A conflict of interest in the participation of these companies in climate policymaking is at the center of the study conducted by CAI. Should companies whose profits and existence depend on burning incredible amounts of fossil fuels—the single most polluting activity on the planet—be allowed to participate in climate talks?
“If there is a time to lobby for big corporations, it is now,” Yeb Saño, executive director of Greenpeace Philippines, said during an interview in Bonn, Germany.
As countries worked to create the roadmap for the Paris Agreement, multinational fossil fuel companies exercised their hand in the talks through proxy organizations that sponsored events and even attended negotiations, CAI said.
The participation of lobbying organizations in the talks could point to the timid response of developed nations in loss and damage negotiations.
For many members of civil society organizations, the outcome for loss and damage in COP 23 was a disappointment.
Action Aid global lead on climate Harjeet Singh lamented the weak position adopted by Fijian prime minister and COP president Frank Bainimarama on loss and damage.
Advocates and several negotiators from developing nations campaigned for more funding for the technical group in charge of studies and meetings for loss and damage.
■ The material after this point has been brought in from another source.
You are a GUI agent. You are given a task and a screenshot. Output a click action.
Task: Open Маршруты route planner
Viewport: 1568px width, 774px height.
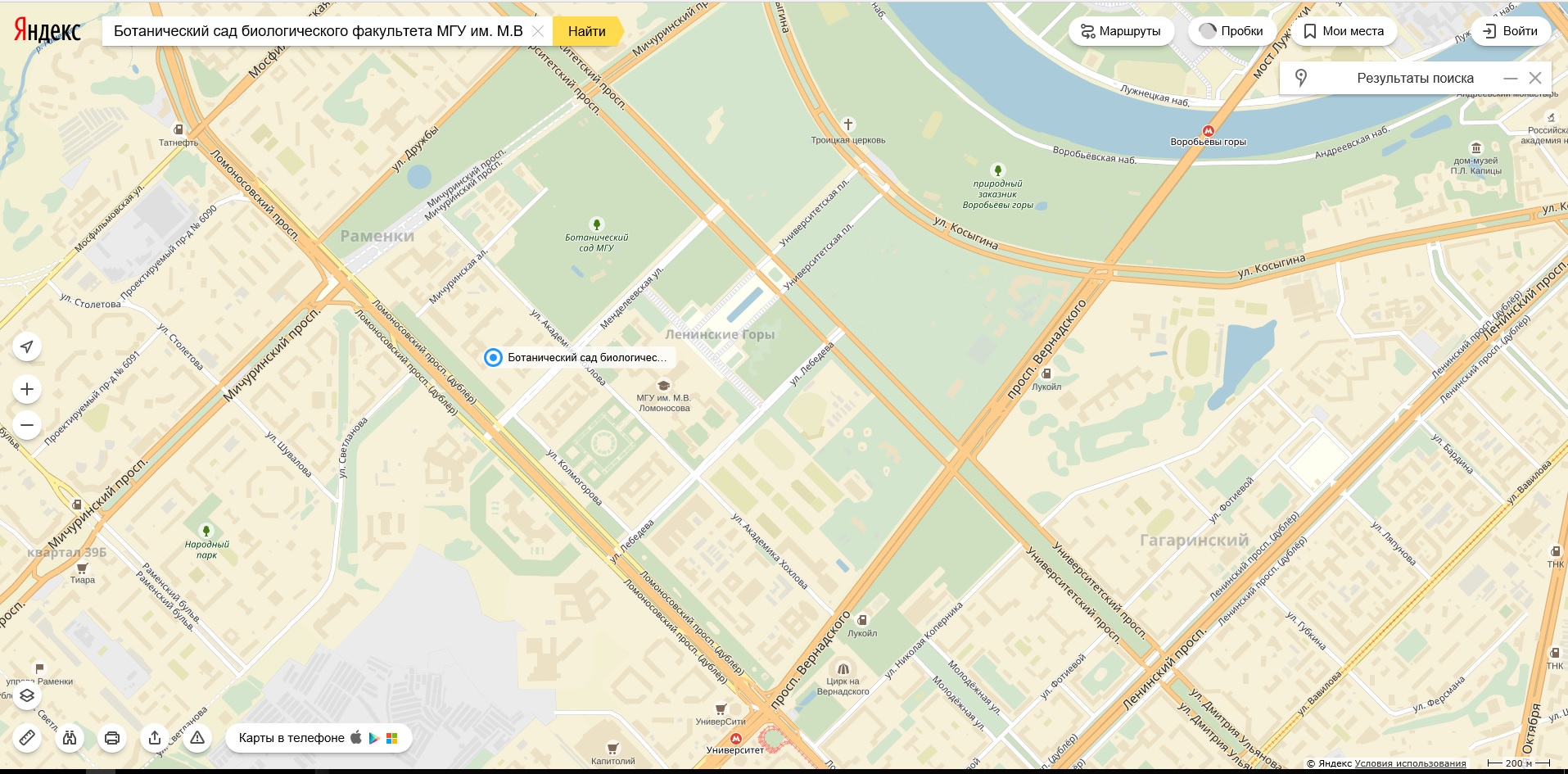click(1121, 31)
Instead, COP 23 only provided for a one-off expert dialogue in May 2018, which may not be able to comprehensively tackle all the issues surrounding loss and damage.
“But even though vulnerable communities were in the spotlight [during COP 23], this still hasn’t translated into the support that they need,” Singh said.
To be able to take the loss and damage agenda further in climate policymaking, there is a need to disengage private sector interest in the climate talks, CAI said.
While businesses and private sector organizations have a role in global climate action, the UNFCCC needs to disallow their participation in the highest level of climate negotiations. The UN organization must invoke a conflict of interest clause, where groups with interests that run contrary to the goals of the talks must not be allowed in the talks, CAI added.
The World Health Organization created a similar policy to preserve the integrity of its discussions on tobacco control in 2003.
“Government must reclaim its role as the arbiter of corporate behavior. For too long, corporations have eroded governmental power and convinced people that individual actions are the solution to the climate crisis,” Brag said.
As the irreversible costs of climate change continue to destroy communities and take the lives of people who had no hand in the climate crisis, a thorough review of the UNFCCC’s policy of inclusivity is pertinent.